Não, à ressurgência da BCE!
Marcelo Rebelo de Sousa abriu o ano lectivo na escola Pedro Nunes. Não fugindo às generalidades que caracterizam boa parte das intervenções que faz, a propósito não importa de quê, disse, desta feita, que o Governo não tem a cabeça virada para a Educação e que é hora de se fazer um debate sério sobre os seus problemas.
Aproveito a deixa e pego num, o novo regime de recrutamento e colocação de professores, no âmbito do qual o ministro da Educação pretende que as escolas passem a escolher 1/3 dos seus docentes, para lembrar que a contratação de escola (a BCE, que deu desastrosos resultados) já existiu e foi abandonada em 2016, por um Governo a que João Costa pertenceu, por ser um processo marcado por favorecimentos clientelistas e menos justo do que o que tem uma lista de graduação nacional por base.
Não nos iludamos, por mais liberal (figura no programa do IL) que seja a proposta: a Constituição diz (nº2 do Art.º 47º) que “todos os cidadãos têm o direito de acesso à função pública, em condições de igualdade e liberdade, em regra por via de concurso”; concursos locais (cerca de 5.836 escolas e 713 agrupamentos) seriam bem mais complexos e dispendiosos do que um concurso nacional, agregador de indicadores minimamente equitativos e justos; as escolas não têm recursos para promover concursos locais sérios, que teriam de ter critérios diferentes, consoante as áreas disciplinares; admitindo que uma escola cheia de carrancudos problemas contratasse um professor com dons superiores para lidar com eles, nada poderia impedir que esse docente, uma vez nos quadros, zarpasse para outra escola, de rosto mais sereno, fazendo da contratação “por perfil” porta giratória para tratar da vida; e já experimentámos a ineficácia gestionária de milhares de ofertas de escolas em simultâneo e a cascata de desistências dos candidatos que, podendo habilitar-se a todas, fazem depois escolhas que obrigam a novas iniciativas de selecção.
Uma autonomia assim desenhada aumentaria as desigualdades entre diferentes zonas do país, com as escolas “mais reputadas” a disputarem os docentes “mais talentosos”, como, aliás, ficou demonstrado em sede de experiências de outros países.

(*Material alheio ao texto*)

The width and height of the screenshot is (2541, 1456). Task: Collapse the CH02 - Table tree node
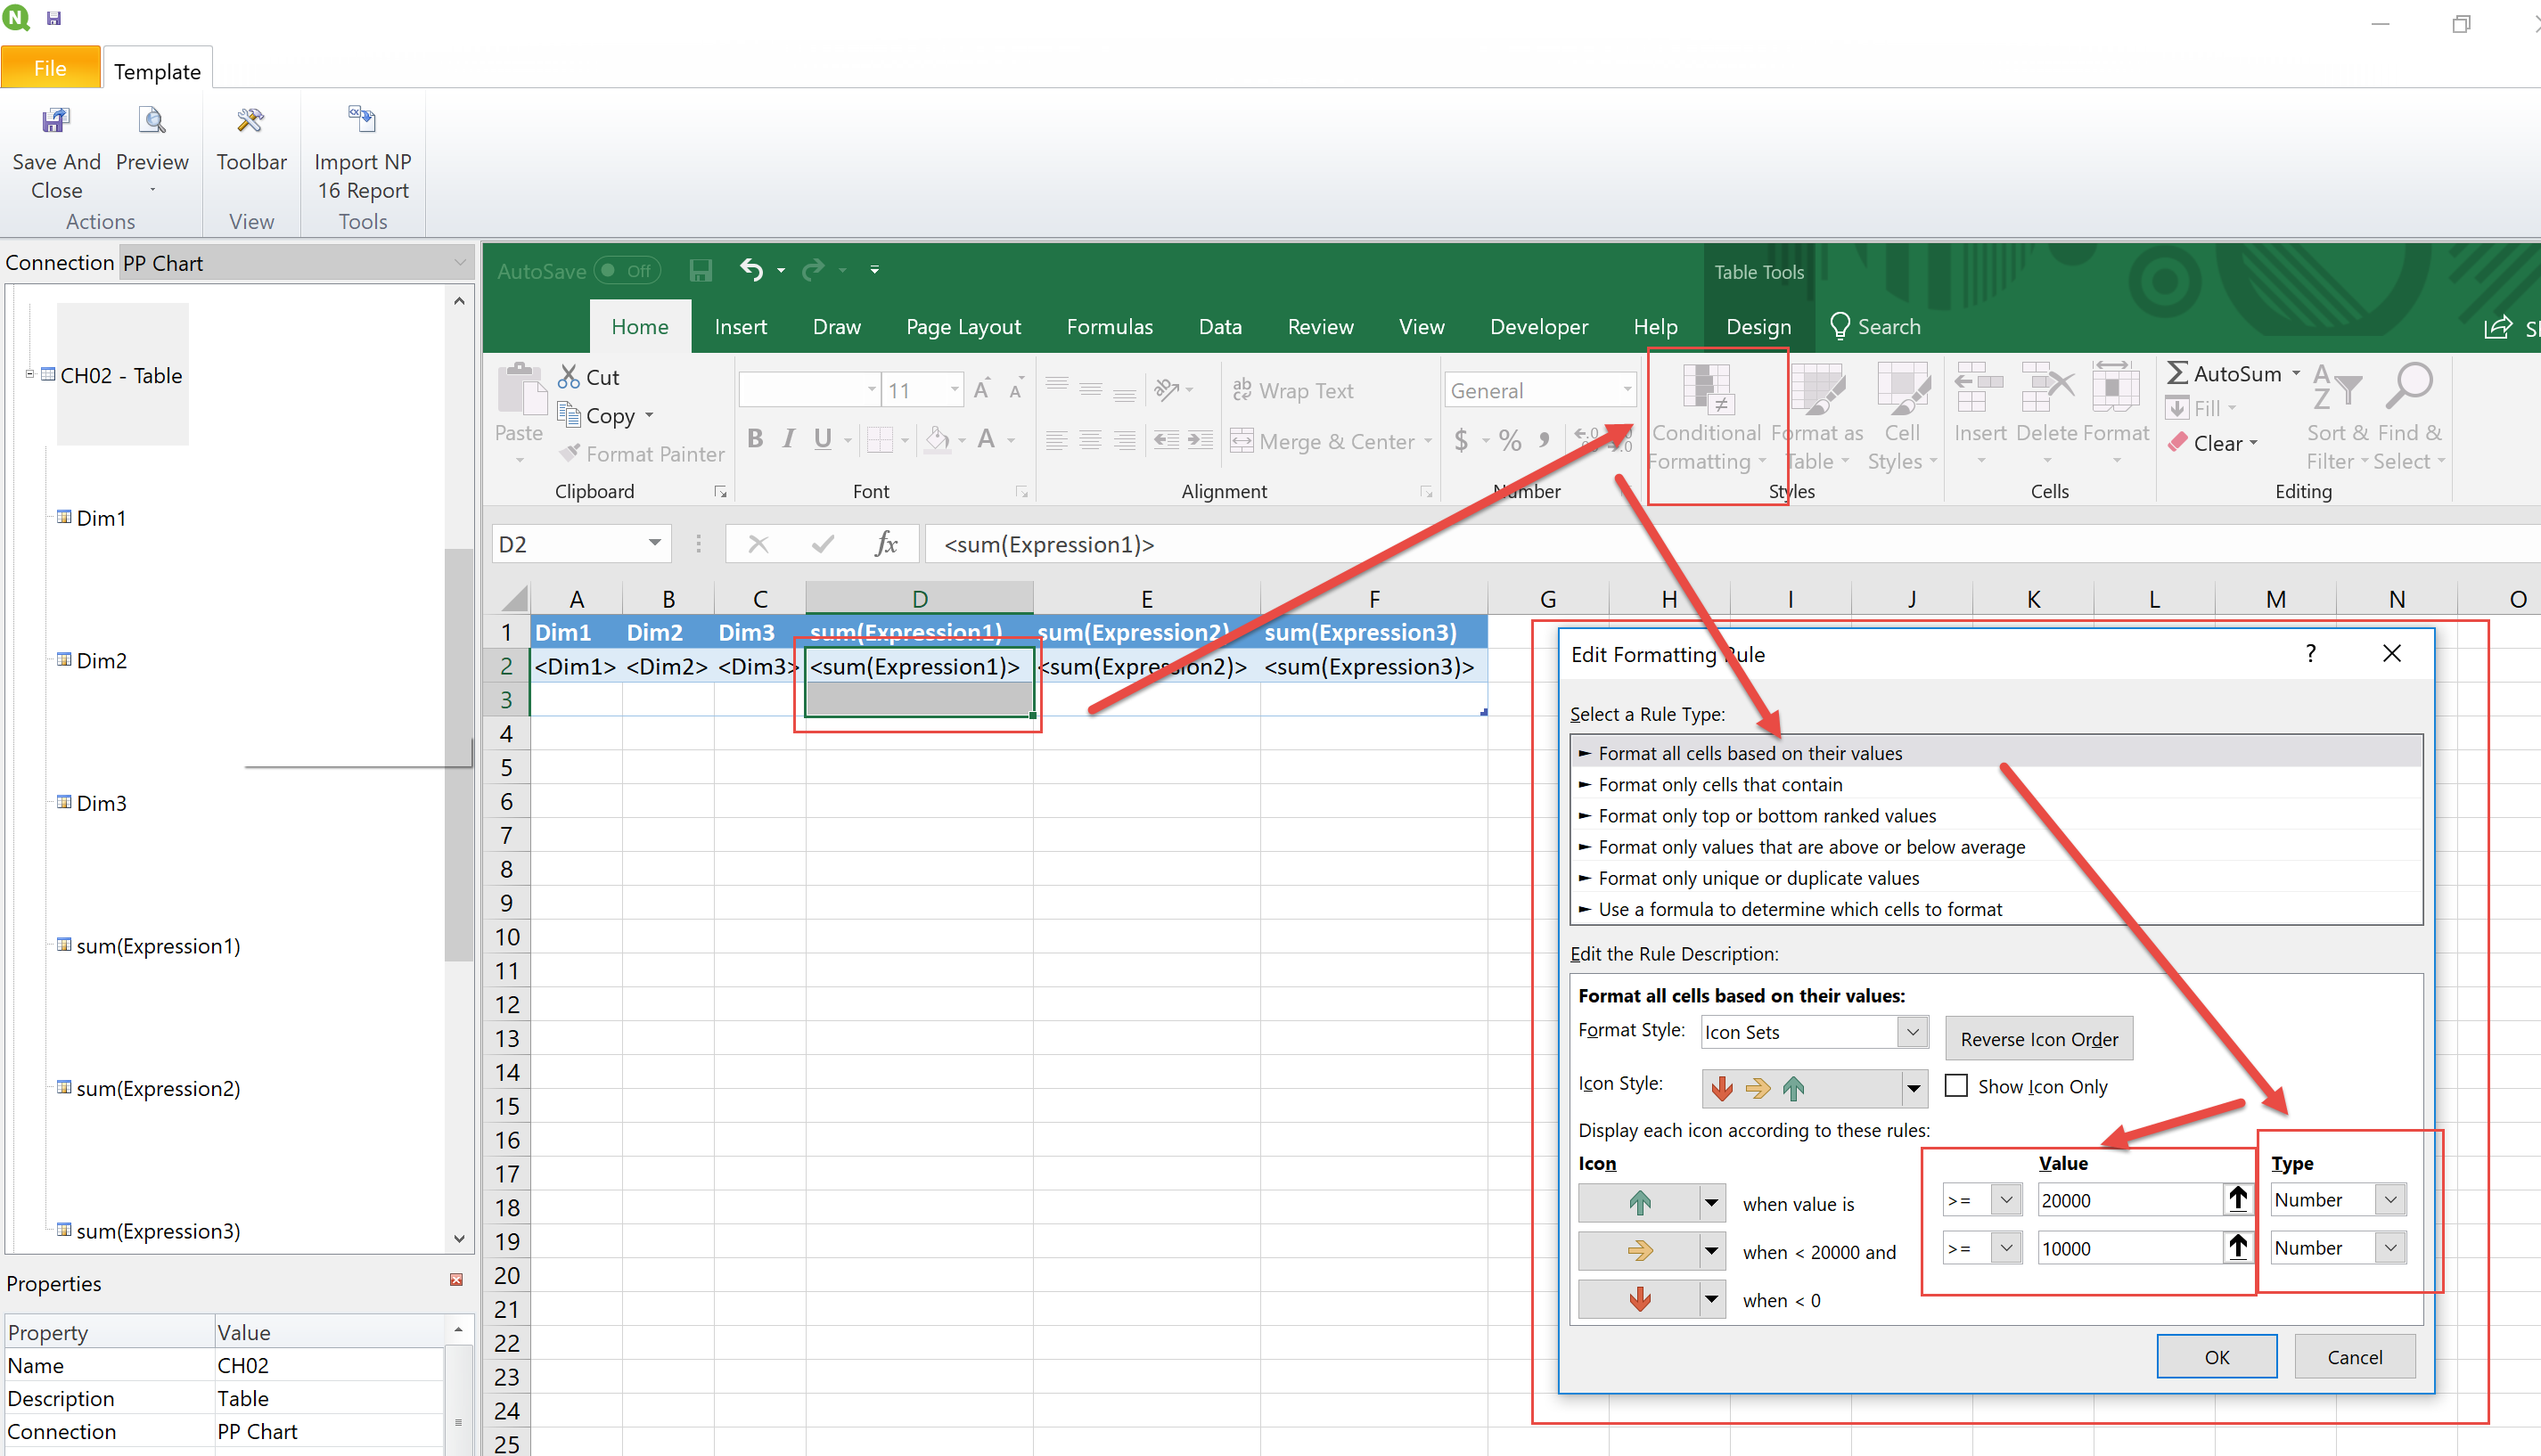coord(30,375)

Os defensores da medida citam-nos. Bom seria que reflectissem sobre os estudos que expõem os resultados obtidos, que não são bons.
Escolher professores por “perfis” (gostava que o ministro explicasse direitinho o que é isso), num universo de milhares de candidatos e escolas, para além de substituir a objectividade possível por uma subjectividade indesejável, introduziria demora e entropias inaceitáveis. Simplesmente, porque o nosso sistema não funciona vaga a vaga. Entendamo-nos: os concursos nacionais, assentes numa fórmula de graduação, já funcionaram em modo estável, colocando os professores a tempo e horas, sem protestos. Esqueceram-se deste facto?
Posto isto, não reconheço que ensinar em contextos sociais difíceis requer características específicas e acrescidas por parte dos professores? Obviamente que reconheço. Simplesmente, o preenchimento directo de lugares de quadro pelas escolas não só não resolveria o problema como seria um dos mais graves atropelos a acrescentar à vasta lista de injustiças cometidas em sede de colocação de professores. Como reagiria um contratado, que espera há 20 anos pela entrada no quadro, se soubesse que um colega, acabado de formar, lhe passava à frente pela porta estreita de um convite do director de uma escola?
A desejável adequação do processo de recrutamento às necessidades particulares das escolas (e, já agora, às dos professores, também) é um bom objectivo. Mas não é com uma ilusória intervenção a jusante que lá chegamos. É necessário agir a montante, corrigindo primeiro os atropelos e as injustiças escabrosas que se acumularam em sede de concursos e reformando, depois, profundamente, toda a gestão de recursos humanos do sistema. Tudo coisas de que António Costa foge a sete pés e João Costa não sabe fazer.
Em conclusão: uma coisa é o interesse público, que o concurso nacional protege, outra os interesses particulares, que os concursos de escola favorecem; esses concursos reforçariam o poder discricionário e autocrático dos maus directores, cujo número é, infelizmente, elevado.